We'll name the function edit(*left*, *right*) instead of
levenshtein(*left*, *right*) to make it faster and easier to type.
The tests are:

In [1]:
from algoesup import check_tests, test

edit_tests = [
    # case,                 left,           right,    distance
    ('same word',           'hello',        'hello',        0),
    ('insert',              'rate',         'grate',        1),
    ('delete',              'rate',         'ate',          1),
    ('replace',             'rate',         'fate',         1),
    ('replace',             'algorithm',    'logarithm',    3),
    ('replace & delete',    'yes',          'no',           3),
    ('delete & insert',     'great',        'grate',        2),
    ('replace & insert',    'fast',         'haste',        2),
    ('all three edits',     'GATACA',       'CATCAT',       3),
    # common typo: pressing neighbouring letter on keyboard
    ('replace',             'mimt',         'mint',         1),
    # common typo: pressing neighbouring letters in wrong order
    ('swap letters',        'perquel',      'prequel',      2),
]

check_tests(edit_tests, [str, str, int])

OK: the test table passed the automatic checks.


### 24.4.1 Exercises

#### Exercise 24.4.1

Write a recursive definition of the Levenshtein distance,
using the head and tail operations on strings.
This is not trivial so break it down and think of concrete examples:

- What are the base cases?

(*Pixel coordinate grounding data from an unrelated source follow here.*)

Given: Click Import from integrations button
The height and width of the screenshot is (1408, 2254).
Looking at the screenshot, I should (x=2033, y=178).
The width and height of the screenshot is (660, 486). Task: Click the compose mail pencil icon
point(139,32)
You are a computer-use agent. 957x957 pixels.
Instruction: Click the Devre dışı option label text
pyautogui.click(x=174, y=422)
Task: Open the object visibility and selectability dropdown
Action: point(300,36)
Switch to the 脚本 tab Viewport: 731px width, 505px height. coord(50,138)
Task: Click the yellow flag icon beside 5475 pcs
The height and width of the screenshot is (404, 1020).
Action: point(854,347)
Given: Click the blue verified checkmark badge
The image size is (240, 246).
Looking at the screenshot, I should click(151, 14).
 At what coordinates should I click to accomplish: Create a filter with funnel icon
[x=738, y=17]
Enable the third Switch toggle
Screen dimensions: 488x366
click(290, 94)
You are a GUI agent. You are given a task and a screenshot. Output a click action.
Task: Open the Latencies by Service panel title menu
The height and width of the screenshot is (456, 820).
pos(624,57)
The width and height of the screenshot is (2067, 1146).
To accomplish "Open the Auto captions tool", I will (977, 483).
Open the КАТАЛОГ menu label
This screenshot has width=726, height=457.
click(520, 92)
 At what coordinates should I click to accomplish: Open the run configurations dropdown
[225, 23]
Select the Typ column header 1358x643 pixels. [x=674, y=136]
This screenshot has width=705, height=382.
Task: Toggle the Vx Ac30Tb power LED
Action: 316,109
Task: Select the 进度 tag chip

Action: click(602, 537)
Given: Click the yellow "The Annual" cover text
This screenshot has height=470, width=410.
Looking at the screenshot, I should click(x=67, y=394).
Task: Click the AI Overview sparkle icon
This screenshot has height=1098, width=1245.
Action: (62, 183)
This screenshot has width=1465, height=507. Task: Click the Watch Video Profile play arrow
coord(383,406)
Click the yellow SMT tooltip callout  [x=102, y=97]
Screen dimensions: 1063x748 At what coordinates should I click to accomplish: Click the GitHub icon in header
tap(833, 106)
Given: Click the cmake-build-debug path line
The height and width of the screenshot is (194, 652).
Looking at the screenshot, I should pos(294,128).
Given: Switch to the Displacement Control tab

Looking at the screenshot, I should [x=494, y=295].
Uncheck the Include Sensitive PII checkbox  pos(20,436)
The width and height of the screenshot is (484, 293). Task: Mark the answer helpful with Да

What's the distance in such cases, i.e.
  how many operations does it take to transform one string into the other?
- What's the edit distance if both strings have the same head?
- If the heads are different, what are the three ways of transforming
  the left string into the right string?
  The edit distance will be the lowest of the corresponding edit distances.

Complete the following.

- if *left* = ...: edit(*left*, *right*) = ...
- if *right* = ...: edit(*left*, *right*) = ...
- if head(*left*) = head(*right*): edit(*left*, *right*) = ...
- otherwise: edit(*left*, *right*) = lowest of
   - ...
   - ...
   - ...

[Hint](../31_Hints/Hints_24_4_01.ipynb)
[Answer](../32_Answers/Answers_24_4_01.ipynb)

#### Exercise 24.4.2

Implement the recursive definition, using `...[0]` and `...[1:]`
for the head and tail operations.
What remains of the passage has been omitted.